Guzel gunler icin tesekkurler. belki bir gun bir yerde karsilasiriz kim bilir. Sevgiler,
Bobby ve Emine nin annesi
Canan merhaba, ben Cunda’da değil Ayvalık merkezde kaldım.. Ama Cunda’da kalmak için Nessos Otel’in çok güzel olduğunu biliyorum:)
Sibel selam,
Cunda’da nerde kaldın ya da nerde kalınabilir. Tavsiyelerine ihtiyacım olacak.
Teşekkürler
Sibel yeter ama,artık ruhun dönmese de sen dönsen bir merhaba desen.merhabanı bile özledim.
Ara sira takip ederdim blogunu ama uzun zamandir bakmamistim. Kokleri Ege’de olan biri olarak, son yazini ve fotograflari cok begendim. Insallah bir gun uzak diyarlardan dondugumde ben de o guzel tas evleri, sokaklari gezmek ve aksam sefalarini koklamak isterim. Sevgiyle kal…
Merhaba Sibel:) Herşey süper gözüküyor. Ben hala Cunda’ya gidemedim:( Şimdi bu fotoları görünce iştahım kabardı yine. Bu arada nazar değmesin diyorum!Hep böyle mutlu ol!
FRACTAL’A CEVABEN :
yorumunuzu tesadüfen gördüm.
insanlar iyi şeylere layıktır.
cocuklugumuzda hepımız sızın gıbı
yasadık.katılıyorum guzel gunlerdı.
burnumuzdan sumukler akarken yaptıgımız maclar.gecelerı parselledıgımız kızlara yaptıgımız
sowlar.sopa-bıcak-zıncır olmadan;
yumruk yumruga kavgalarımız ve
o eskı mahalle namusu ıcın yaptık-
larımız.
sonra ne oldu da bısıler degıstı?
sıyah takımlı adamlar oyunlarımızı
bozar oldu..kızılay bınasını yıktılar ve atatürk orman çiftlıgının dondurmasını yıyemez
olduk..
sıbel hanım sanatcıdır ve kısıye
ozel yazamaz.ancak sıkı takıpcısıyım.yazıları ozele donuk
olsada ; hıc degılse geyık degıl.
dıkkat edın cogu edebı sanat gıbı.
siz-biz buyuduk ve dunya kırlenmedı;yukarıdakı cumlemle son
verıyorum:ınsanlar ıyı seylere
layıktır..Sevgı ıle kalın,mehmet
Sevgili Eliza, Filiz, Hayzer, Güneş, Serpil, çok teşekkür ederim güzel sözleriniz için..
Sevimciğim ne güzel dizeler bunlar.. Sağol paylaştığın için birtanem!
Uçtum da hiç gelmek istemedim Tijen abla! Yere konmak ve yeniden hayatla didişmeye başlamak nasıl zor geldi anlatamam…

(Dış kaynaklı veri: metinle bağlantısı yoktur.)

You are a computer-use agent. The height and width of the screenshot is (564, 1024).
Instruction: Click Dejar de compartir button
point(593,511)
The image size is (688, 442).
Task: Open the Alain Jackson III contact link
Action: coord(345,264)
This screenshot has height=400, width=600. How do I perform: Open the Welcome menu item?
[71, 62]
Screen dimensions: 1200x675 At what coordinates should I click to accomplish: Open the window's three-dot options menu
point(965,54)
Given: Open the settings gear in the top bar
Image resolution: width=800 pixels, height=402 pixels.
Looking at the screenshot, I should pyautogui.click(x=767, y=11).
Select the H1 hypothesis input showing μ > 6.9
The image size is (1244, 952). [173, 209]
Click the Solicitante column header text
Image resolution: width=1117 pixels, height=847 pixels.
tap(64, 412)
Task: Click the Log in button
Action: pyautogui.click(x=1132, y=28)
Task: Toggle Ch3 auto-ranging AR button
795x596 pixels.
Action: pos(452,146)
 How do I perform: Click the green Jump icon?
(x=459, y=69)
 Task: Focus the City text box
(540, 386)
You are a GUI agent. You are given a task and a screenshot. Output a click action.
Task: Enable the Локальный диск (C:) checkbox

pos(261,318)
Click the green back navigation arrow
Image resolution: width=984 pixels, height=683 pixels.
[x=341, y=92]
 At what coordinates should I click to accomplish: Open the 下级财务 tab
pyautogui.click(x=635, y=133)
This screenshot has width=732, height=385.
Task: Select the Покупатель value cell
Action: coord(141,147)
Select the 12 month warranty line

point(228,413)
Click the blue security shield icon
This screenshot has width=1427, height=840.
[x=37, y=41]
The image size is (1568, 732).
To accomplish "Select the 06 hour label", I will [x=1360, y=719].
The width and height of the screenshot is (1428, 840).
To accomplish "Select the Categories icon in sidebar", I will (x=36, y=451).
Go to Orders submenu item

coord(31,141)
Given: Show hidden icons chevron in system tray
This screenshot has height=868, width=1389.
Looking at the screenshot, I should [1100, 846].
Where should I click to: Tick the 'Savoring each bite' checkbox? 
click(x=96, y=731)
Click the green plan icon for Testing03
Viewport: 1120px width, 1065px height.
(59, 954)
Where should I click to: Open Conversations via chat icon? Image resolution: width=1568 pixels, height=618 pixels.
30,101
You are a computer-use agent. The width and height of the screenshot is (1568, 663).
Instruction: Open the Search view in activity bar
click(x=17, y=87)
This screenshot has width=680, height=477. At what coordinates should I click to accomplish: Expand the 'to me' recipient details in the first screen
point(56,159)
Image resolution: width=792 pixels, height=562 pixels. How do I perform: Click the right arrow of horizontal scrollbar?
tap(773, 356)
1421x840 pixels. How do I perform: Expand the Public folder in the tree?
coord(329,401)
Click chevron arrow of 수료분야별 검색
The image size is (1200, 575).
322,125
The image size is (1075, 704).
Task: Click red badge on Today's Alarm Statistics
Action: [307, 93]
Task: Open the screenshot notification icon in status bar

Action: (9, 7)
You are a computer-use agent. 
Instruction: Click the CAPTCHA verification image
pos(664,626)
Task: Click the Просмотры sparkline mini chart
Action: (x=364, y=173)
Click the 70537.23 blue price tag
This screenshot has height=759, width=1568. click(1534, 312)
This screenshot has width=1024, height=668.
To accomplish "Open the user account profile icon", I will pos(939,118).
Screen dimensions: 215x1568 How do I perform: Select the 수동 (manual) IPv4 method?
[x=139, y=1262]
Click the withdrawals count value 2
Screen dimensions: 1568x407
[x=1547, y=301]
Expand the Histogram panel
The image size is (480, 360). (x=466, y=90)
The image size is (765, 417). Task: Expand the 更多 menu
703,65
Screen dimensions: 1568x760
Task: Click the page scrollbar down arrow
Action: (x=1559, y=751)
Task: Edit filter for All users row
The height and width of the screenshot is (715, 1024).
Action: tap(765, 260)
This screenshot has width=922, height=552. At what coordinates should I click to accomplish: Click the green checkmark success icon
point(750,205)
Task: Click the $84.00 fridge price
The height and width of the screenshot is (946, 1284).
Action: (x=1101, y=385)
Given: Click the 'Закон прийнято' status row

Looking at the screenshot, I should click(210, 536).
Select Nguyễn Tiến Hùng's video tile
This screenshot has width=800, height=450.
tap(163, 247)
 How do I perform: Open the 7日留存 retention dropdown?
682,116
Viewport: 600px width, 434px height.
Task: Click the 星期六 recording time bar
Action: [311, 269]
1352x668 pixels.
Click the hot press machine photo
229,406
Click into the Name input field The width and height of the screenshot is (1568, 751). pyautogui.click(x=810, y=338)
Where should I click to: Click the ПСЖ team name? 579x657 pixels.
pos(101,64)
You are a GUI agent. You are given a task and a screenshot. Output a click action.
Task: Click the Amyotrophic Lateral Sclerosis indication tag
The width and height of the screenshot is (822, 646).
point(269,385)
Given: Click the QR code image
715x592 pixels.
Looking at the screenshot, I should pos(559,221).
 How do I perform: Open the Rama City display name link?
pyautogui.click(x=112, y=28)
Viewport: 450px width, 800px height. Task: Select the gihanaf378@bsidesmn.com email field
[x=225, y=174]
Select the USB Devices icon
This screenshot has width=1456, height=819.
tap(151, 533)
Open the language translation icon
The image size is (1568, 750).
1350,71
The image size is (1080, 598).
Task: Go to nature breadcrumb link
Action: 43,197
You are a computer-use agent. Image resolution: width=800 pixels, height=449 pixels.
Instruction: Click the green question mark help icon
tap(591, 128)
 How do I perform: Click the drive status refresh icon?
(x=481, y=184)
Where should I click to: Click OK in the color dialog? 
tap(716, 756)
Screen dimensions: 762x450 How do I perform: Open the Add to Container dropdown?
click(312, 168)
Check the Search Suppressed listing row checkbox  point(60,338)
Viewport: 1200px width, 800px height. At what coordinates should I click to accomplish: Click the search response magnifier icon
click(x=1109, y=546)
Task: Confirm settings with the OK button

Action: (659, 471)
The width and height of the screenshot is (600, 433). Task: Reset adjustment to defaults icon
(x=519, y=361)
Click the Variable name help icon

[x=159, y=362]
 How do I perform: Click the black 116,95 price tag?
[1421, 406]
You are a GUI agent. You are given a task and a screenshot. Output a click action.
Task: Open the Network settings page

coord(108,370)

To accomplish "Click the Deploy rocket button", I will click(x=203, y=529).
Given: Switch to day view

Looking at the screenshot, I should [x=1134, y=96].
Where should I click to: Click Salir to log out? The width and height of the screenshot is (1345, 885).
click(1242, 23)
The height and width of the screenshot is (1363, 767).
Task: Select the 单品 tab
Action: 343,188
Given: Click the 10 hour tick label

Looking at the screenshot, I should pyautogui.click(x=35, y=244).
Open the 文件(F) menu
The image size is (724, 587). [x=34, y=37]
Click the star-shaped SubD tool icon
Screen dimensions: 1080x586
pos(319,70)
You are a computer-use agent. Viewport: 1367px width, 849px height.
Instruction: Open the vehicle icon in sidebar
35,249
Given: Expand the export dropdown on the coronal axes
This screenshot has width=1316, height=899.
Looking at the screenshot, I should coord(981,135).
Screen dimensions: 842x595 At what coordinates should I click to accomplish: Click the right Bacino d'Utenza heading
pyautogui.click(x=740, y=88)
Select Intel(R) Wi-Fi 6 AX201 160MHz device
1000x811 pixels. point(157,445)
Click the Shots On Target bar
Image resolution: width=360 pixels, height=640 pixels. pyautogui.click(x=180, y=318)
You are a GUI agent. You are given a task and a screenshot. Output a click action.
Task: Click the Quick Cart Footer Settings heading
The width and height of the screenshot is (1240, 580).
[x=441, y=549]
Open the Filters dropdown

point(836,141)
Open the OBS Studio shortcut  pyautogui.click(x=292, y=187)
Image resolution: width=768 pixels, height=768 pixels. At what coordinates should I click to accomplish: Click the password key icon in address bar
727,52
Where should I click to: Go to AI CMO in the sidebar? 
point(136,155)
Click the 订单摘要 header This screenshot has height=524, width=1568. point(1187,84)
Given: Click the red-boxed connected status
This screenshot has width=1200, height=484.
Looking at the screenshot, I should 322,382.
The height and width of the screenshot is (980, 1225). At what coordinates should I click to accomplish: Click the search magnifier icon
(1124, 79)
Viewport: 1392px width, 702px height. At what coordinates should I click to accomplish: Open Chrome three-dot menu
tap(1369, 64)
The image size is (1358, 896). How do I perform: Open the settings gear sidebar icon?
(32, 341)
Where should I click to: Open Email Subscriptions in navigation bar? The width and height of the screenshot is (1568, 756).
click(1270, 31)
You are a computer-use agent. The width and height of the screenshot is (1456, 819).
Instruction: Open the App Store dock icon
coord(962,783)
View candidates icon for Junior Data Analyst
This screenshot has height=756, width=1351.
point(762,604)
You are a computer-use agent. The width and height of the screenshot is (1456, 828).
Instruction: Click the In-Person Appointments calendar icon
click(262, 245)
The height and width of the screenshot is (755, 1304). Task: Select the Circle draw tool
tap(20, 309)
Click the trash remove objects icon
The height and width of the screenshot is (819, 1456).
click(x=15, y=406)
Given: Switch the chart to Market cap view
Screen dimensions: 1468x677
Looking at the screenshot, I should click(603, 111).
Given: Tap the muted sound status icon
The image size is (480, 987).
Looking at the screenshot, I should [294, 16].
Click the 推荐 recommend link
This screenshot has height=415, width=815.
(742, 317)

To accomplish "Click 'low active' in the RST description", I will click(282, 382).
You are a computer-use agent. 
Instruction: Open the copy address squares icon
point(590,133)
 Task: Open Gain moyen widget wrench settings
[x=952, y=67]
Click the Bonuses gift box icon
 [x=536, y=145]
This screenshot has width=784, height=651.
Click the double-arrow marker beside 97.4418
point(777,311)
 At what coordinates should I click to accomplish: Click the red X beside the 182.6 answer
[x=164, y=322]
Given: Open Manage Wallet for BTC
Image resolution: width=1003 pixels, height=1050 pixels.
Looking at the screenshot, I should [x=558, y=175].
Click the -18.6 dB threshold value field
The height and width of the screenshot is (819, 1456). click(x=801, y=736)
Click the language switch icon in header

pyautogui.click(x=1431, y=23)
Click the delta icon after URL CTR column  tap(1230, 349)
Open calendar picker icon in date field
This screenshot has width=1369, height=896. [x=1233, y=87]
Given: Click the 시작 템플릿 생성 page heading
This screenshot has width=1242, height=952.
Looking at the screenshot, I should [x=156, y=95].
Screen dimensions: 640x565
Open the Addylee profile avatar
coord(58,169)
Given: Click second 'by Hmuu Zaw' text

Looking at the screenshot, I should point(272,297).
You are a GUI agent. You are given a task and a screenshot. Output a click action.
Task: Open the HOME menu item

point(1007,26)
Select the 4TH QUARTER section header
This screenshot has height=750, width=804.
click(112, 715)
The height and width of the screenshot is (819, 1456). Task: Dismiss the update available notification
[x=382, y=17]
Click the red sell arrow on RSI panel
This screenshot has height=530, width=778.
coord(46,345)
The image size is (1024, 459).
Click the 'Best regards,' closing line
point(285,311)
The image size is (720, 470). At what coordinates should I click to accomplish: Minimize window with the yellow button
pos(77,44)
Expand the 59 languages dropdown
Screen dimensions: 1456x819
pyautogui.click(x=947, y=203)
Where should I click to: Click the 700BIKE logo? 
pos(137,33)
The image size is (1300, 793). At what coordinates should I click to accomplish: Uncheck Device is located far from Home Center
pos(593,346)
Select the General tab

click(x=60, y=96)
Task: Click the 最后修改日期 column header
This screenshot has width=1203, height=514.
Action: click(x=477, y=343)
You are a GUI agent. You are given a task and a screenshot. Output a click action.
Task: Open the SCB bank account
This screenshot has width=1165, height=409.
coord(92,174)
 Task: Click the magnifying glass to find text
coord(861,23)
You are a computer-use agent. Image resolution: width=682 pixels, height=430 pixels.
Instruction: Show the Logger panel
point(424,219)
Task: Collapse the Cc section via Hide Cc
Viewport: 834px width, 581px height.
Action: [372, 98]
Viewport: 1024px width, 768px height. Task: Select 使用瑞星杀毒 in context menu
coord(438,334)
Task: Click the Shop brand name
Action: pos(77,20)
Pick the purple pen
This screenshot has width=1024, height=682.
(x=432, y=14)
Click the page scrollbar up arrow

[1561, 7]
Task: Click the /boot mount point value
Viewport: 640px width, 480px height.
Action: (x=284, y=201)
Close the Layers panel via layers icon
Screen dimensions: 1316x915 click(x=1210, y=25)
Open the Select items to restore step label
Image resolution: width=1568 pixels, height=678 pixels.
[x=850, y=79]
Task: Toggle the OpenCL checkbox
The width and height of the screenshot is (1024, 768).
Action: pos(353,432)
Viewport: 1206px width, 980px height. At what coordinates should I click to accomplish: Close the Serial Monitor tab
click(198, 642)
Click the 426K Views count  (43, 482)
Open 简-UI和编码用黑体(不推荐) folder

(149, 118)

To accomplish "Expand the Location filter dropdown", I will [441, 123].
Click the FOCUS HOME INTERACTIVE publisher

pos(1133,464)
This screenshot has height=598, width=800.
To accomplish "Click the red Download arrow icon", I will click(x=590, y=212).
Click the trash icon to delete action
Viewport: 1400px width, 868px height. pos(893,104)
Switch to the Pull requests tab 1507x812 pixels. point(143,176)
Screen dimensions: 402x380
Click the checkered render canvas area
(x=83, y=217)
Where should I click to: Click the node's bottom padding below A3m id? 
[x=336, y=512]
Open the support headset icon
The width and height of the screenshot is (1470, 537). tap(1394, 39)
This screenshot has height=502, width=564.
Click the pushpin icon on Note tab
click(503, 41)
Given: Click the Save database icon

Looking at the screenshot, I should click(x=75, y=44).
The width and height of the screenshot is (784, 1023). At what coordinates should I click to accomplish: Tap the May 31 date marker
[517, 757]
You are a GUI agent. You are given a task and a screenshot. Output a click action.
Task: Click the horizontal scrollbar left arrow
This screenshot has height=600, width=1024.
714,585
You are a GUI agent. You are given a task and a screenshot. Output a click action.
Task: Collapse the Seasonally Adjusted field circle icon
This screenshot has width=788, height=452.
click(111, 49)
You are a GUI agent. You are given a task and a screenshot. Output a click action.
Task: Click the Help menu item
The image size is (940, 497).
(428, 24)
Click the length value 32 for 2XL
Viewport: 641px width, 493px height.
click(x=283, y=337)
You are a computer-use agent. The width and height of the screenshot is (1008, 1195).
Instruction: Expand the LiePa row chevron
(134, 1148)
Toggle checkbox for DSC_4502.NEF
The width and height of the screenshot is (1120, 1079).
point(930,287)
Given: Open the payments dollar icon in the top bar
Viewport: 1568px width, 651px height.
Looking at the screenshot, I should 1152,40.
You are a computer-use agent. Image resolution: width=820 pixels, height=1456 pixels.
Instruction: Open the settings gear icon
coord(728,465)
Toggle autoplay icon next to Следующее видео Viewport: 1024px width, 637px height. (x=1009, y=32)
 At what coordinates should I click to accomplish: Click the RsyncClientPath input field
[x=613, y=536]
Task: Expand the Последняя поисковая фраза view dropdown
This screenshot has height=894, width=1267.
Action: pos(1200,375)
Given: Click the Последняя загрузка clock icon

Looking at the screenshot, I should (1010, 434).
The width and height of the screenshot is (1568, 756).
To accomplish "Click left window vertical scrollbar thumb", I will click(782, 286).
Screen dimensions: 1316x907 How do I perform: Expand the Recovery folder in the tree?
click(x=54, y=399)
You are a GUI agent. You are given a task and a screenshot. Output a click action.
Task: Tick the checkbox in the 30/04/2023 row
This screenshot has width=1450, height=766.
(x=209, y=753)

Gülriz, rakı keyfi için hakikaten daha güzel bir yer ben de bilmiyorum artık:)
Dgül, hoşgeldiniz! Keyif almanıza sevindim sayfalardan. Teşekkür ediyorum güzel sözlerinize..
Mustafa selam, yorumunu görünce şaşırdım birden, takip ettiğini bilmiyordum:) Sağolasın. Az kaldı sanırım özgürlüğe değil mi? İyi bak kendine, sevgiler..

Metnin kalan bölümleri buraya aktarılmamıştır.